Боровиков двор не из тех, где хозяева до белой зари на полатях нежатся, бока пролёживают. Крепкий, дородный, росту сажень без малого, Боровик заодно с челядью в поле ходит, землице кланяется: первое жито – хозяину бросать. У Алёны Микулишны, небалованной дочки кузнецовой, серп из рук не валится, в поле она до полудня страдует. А хозяйский глаз везде нужен, всюду поспеть надо; как с холопа спросишь, коли сам толку в деле не ведаешь?..
…Настю всю ночь несло в лодочке ветхой без лопастин по стремнине. Крепчала непогодь, лодку порывом на берег бросило; буря стихла разом. Босыми ногами ступила на травяное побережье; чудо как тихо стало и тепло, как покров над ней распахнули, храня от беды… Ласковые руки поправили на ней сбившуюся полсть, уста коснулись щеки… Лёгкие шаги стихли за нескрипнувшей дверью, оставив запах мёда и трав…

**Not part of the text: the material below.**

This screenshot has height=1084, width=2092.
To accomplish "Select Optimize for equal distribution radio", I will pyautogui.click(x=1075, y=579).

…Проснулась в пустой светёлке; в приоткрытое оконце проглядывал неясный осенний рассвет. Со двора глухо доносились голоса… Настя не знала, почему её оставили одну, и чем ей заняться в одиночестве. По неведомым ей, пугающим сумрачностью переходам, обошла терем, не встретив никого. В полумраке по выскобленным до бела ступеням спустилась на запах свежего хлеба и женские голоса… За распахнутой тяжёлой дверью у паривших котлов суетились женщины.

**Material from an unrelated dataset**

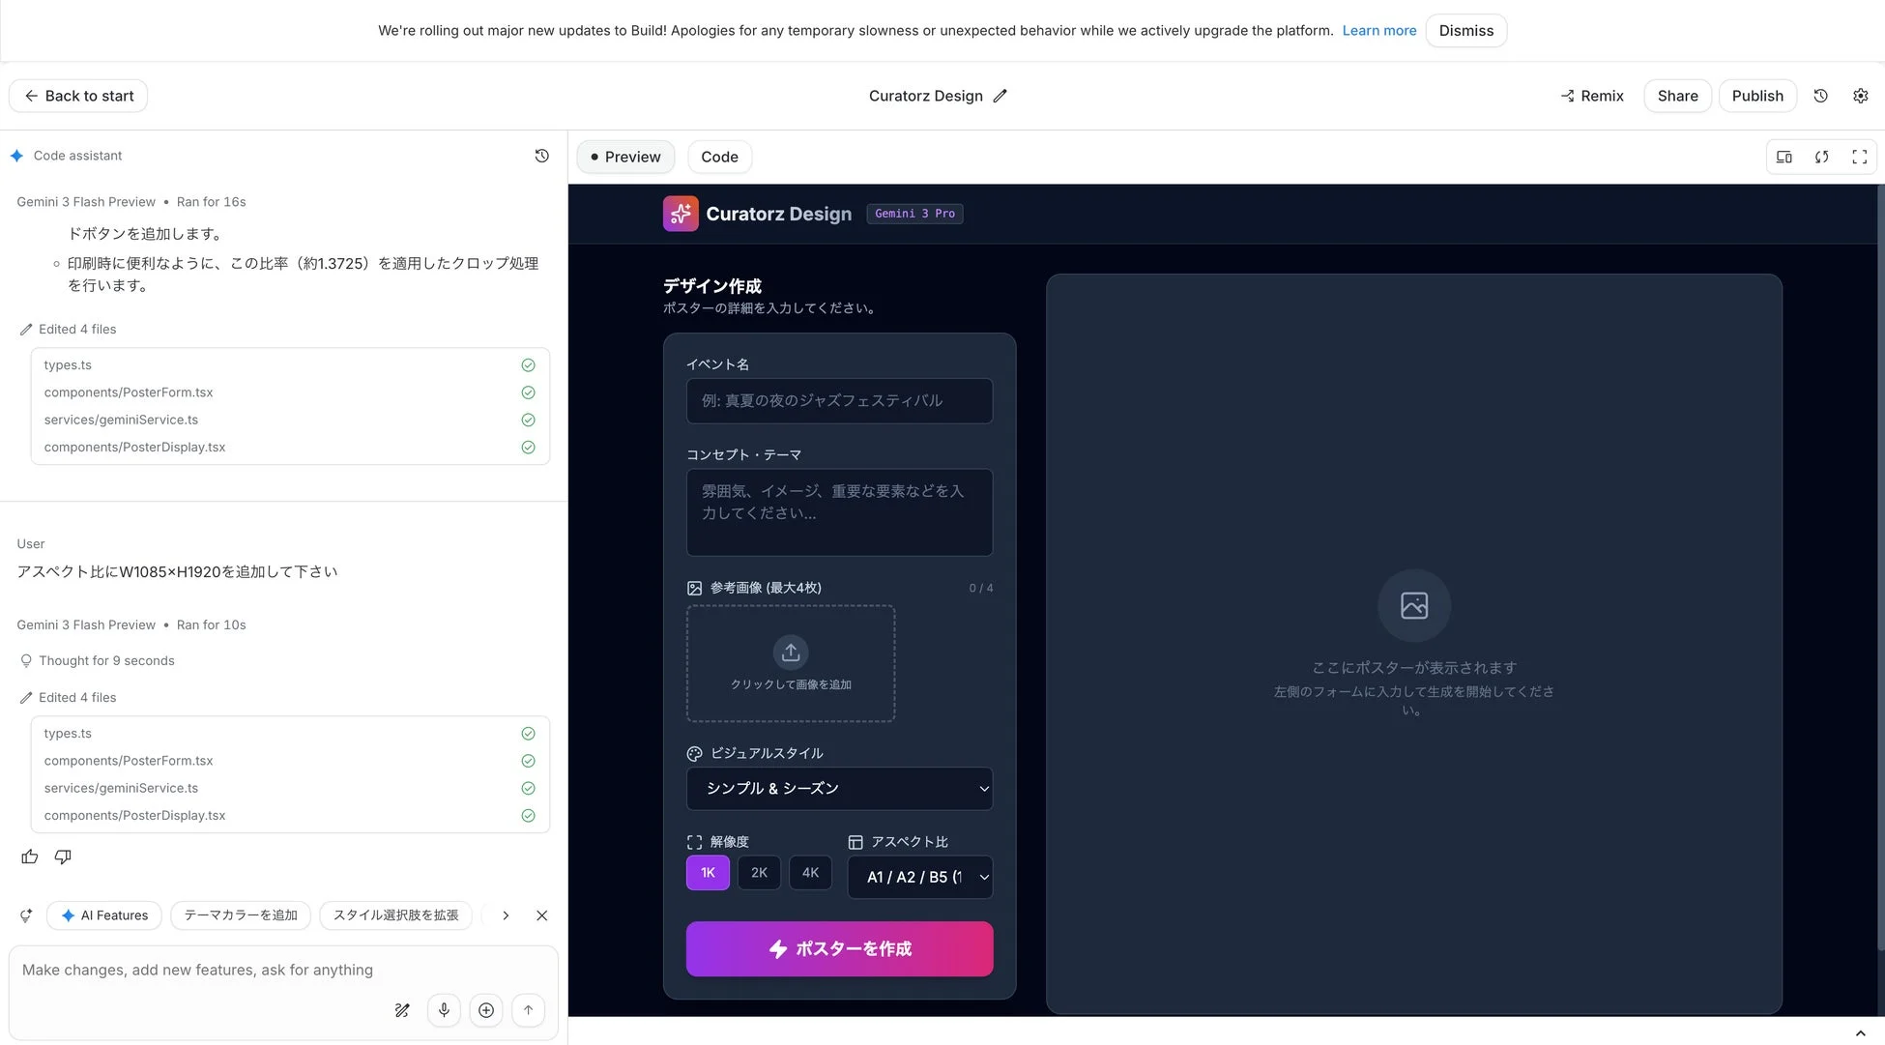Open chat history icon in Code assistant panel

541,155

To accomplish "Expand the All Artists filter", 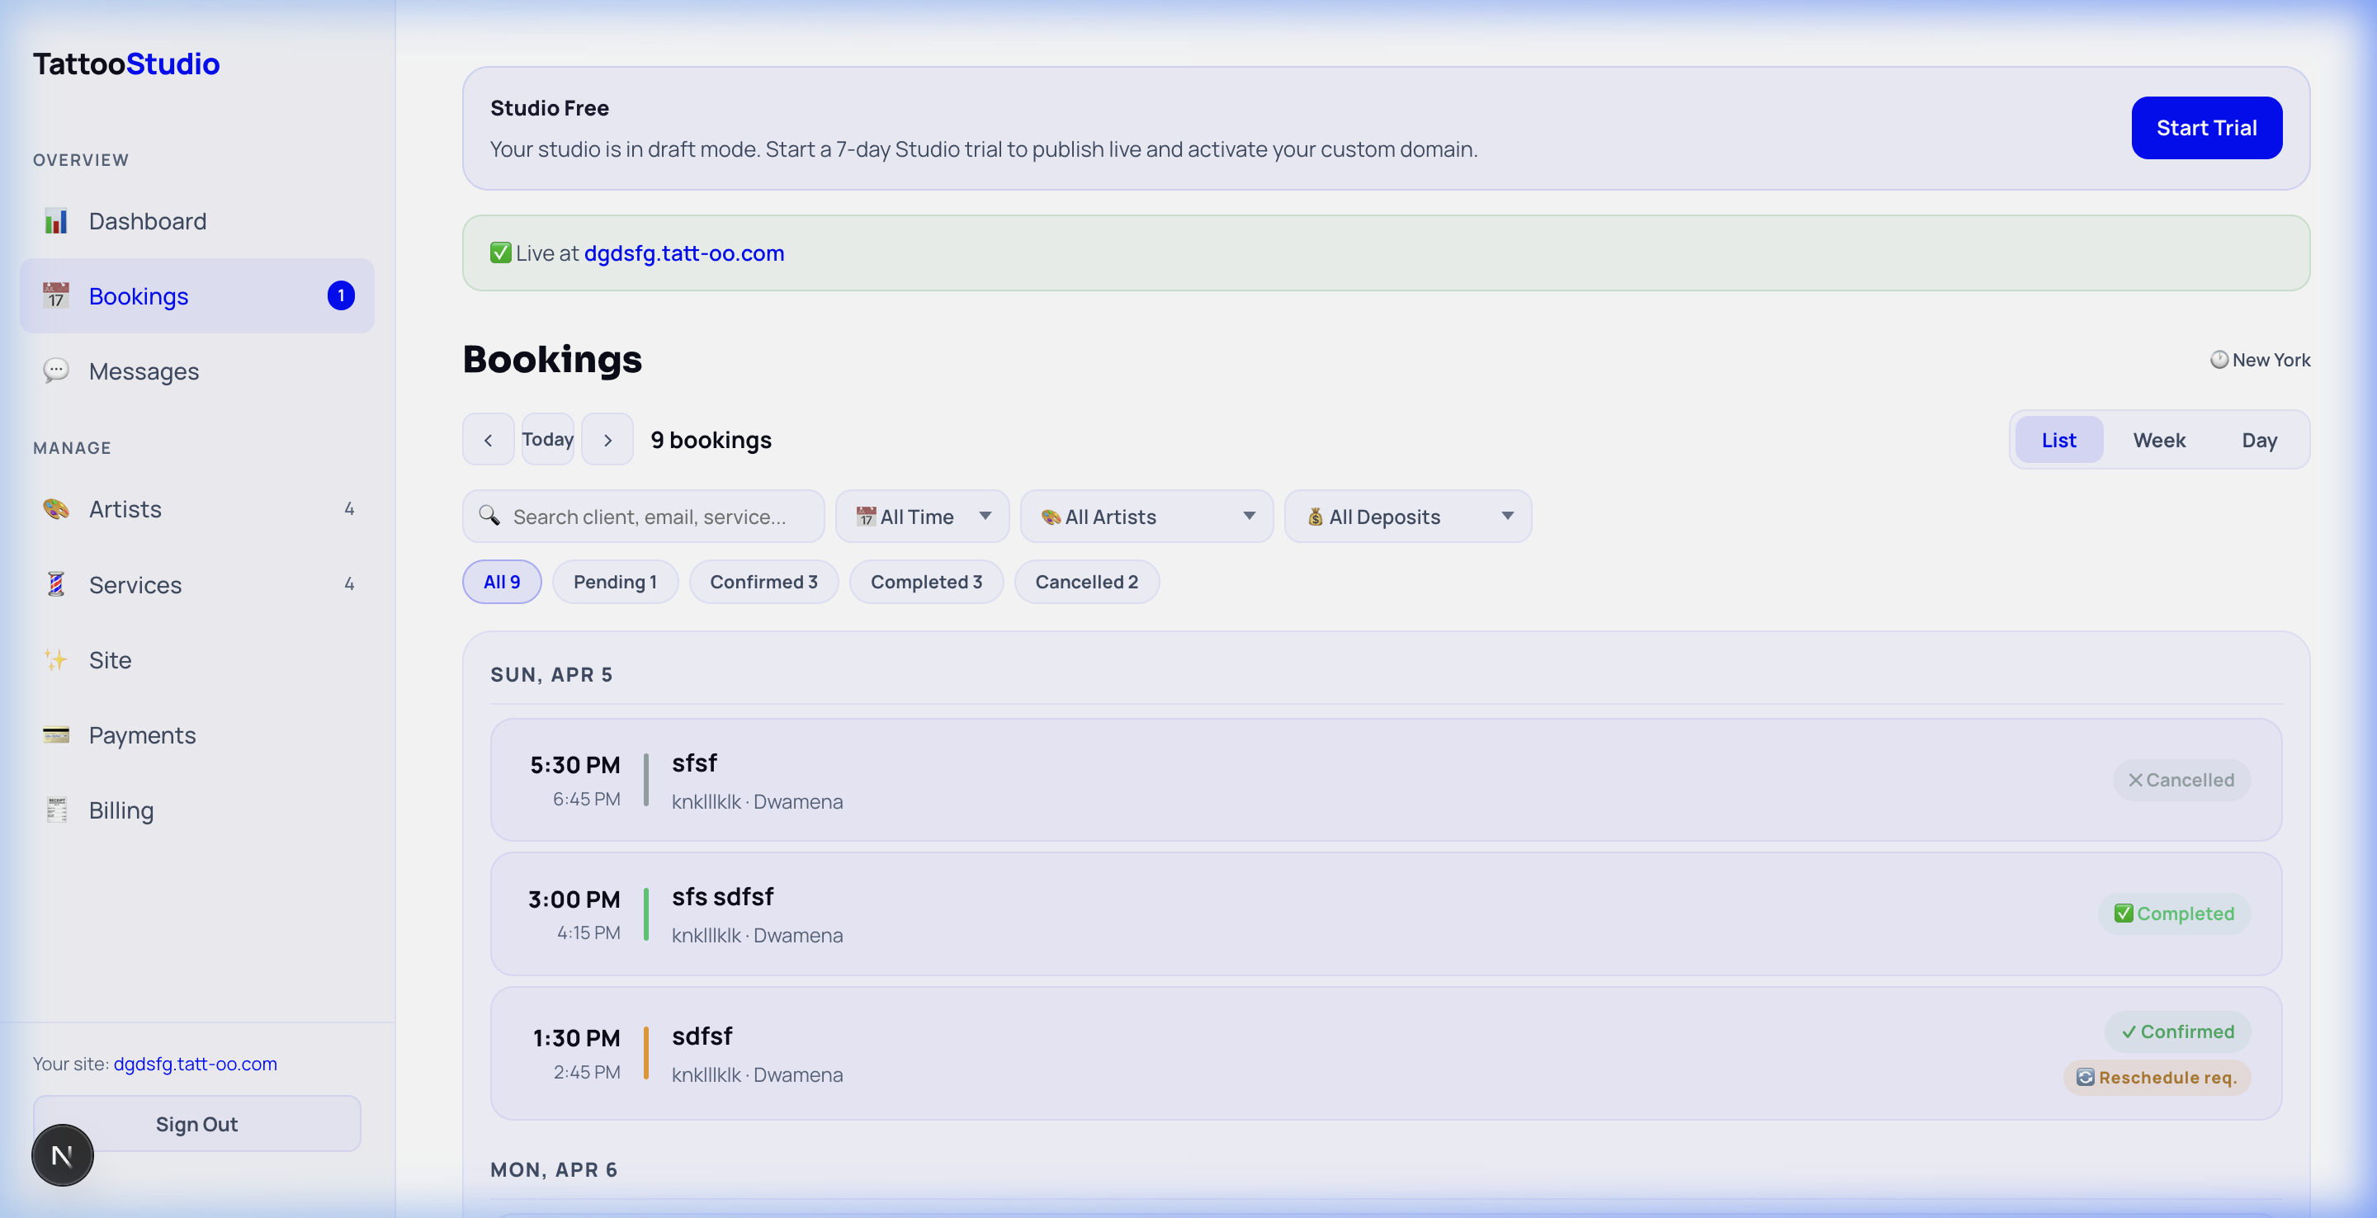I will coord(1146,516).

– А вот и солнышко наше взошло! – румяная, круглая, как печёный ею хлеб, сокачиха (повариха) отёрла передником вспотевшее лицо.

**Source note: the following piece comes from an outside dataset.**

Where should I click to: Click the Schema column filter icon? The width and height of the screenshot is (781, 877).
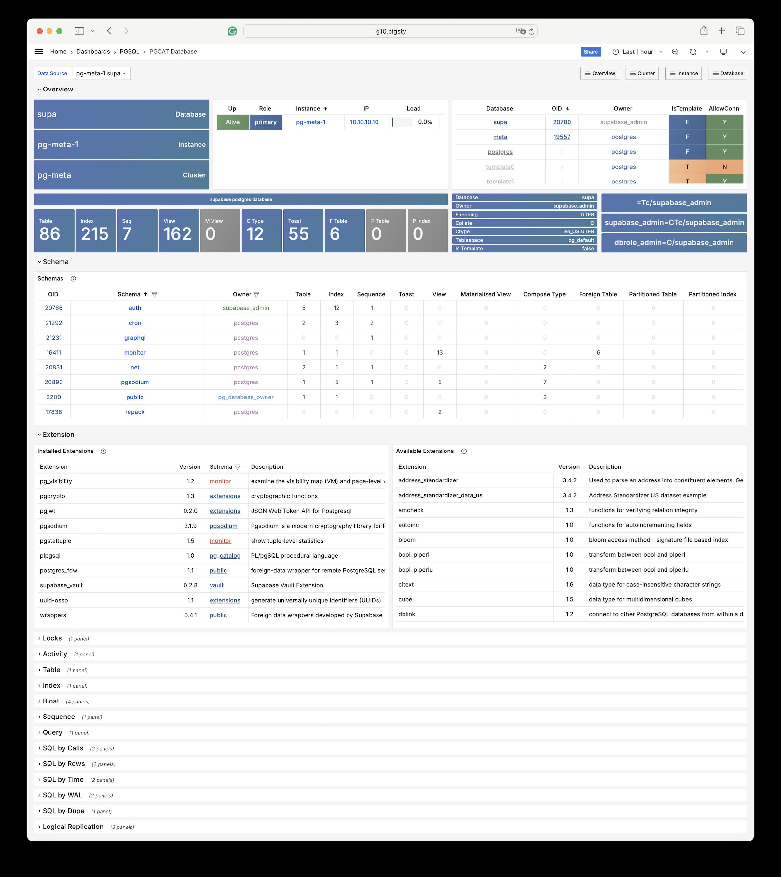click(x=154, y=294)
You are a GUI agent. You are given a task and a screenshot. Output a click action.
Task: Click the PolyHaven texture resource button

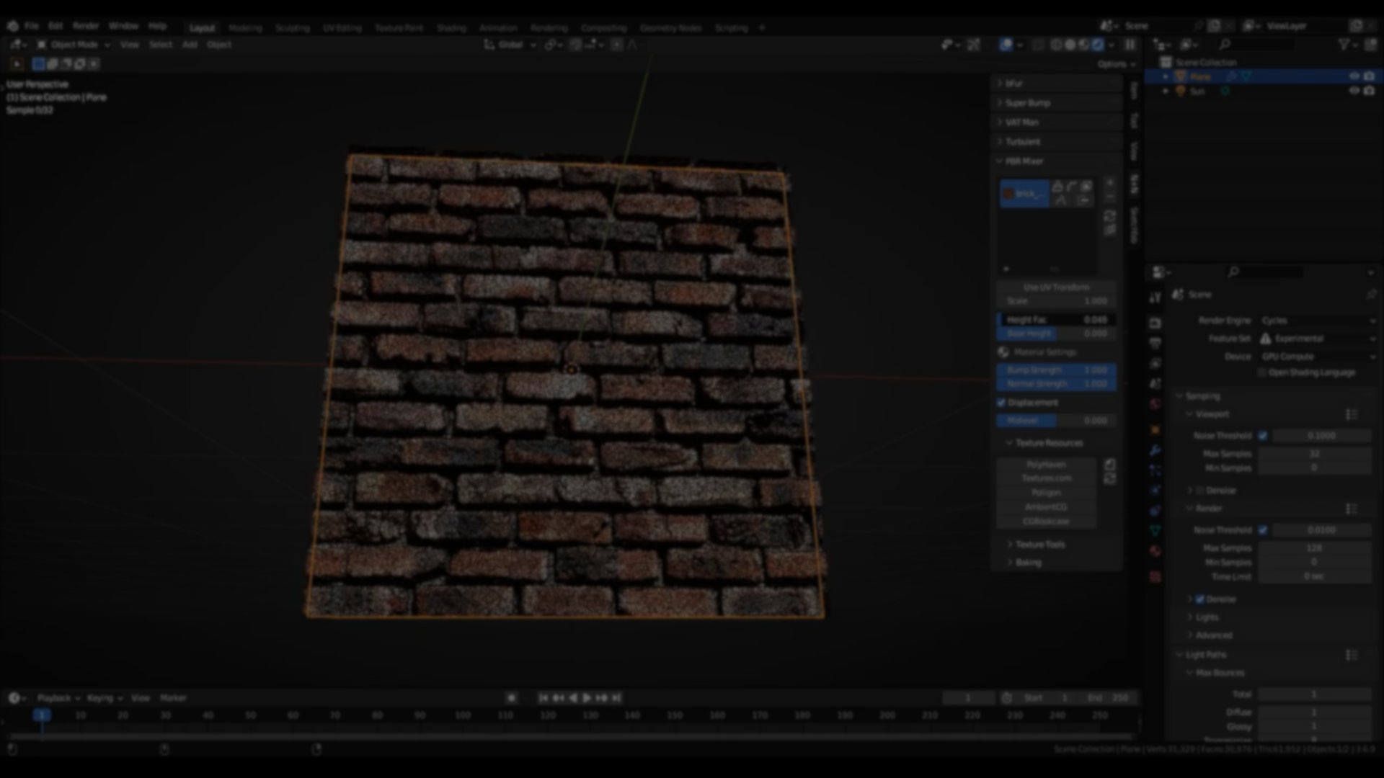(x=1046, y=465)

– А, подменная! – худая, ровно сухое дерево, молодуха с длинным злым лицом, оторвалась от перемешивания в котле; глянула коротко, как иглой ткнула…
Из тёмного закута вывалилась неопрятная старуха с таким же длинным лицом, с торчащими из-под повойника седыми космами.
– Чего, Стёха, буровишь; ты бы в ножки кланялась боярышне, зорюшке нашей! – согнулась в поклоне. – Оголодала, небось, хлебца-новины отведать пришла?
Ничуть не поверив бегающим глазам старухи, Настя подошла к "румяной".
– А где ж Тележиха и Алёна… Матушка?.. Я никого не нашла… Можно мне помочь? Я справлюсь…
– А известно где, – хлеб молотят, на гумно все пошли. – голос был ласков и звонок. – А отчего и не помочь, руки не лишние. Да ты, поди, и не умыта ещё, и волос не чесала; так-то к хлебу не подступают…
– Я б умылась… Воды не нашла в светёлке…
– Не подали княгинюшке чаши золотой с водицей серебряной! – встряла Стёха со злым сочувствием.
– Уймись, злыдня!.. И что тебя Тележиха без пригляду бросила? У нас-то всё попросту. – сокачиха подала Насте обливную мису с водой и расшитую ширинку. – Да ты как не признала меня? Сказывала Тележиха: ты после хвори памяти лишилась. Я Ждана…
– Где ж признать-то, – Стёхе и тут не утерпелось, – коли не видала допрежь. Что Бог взял, то бес вернул! – в ответ получила подзатыльник от матери…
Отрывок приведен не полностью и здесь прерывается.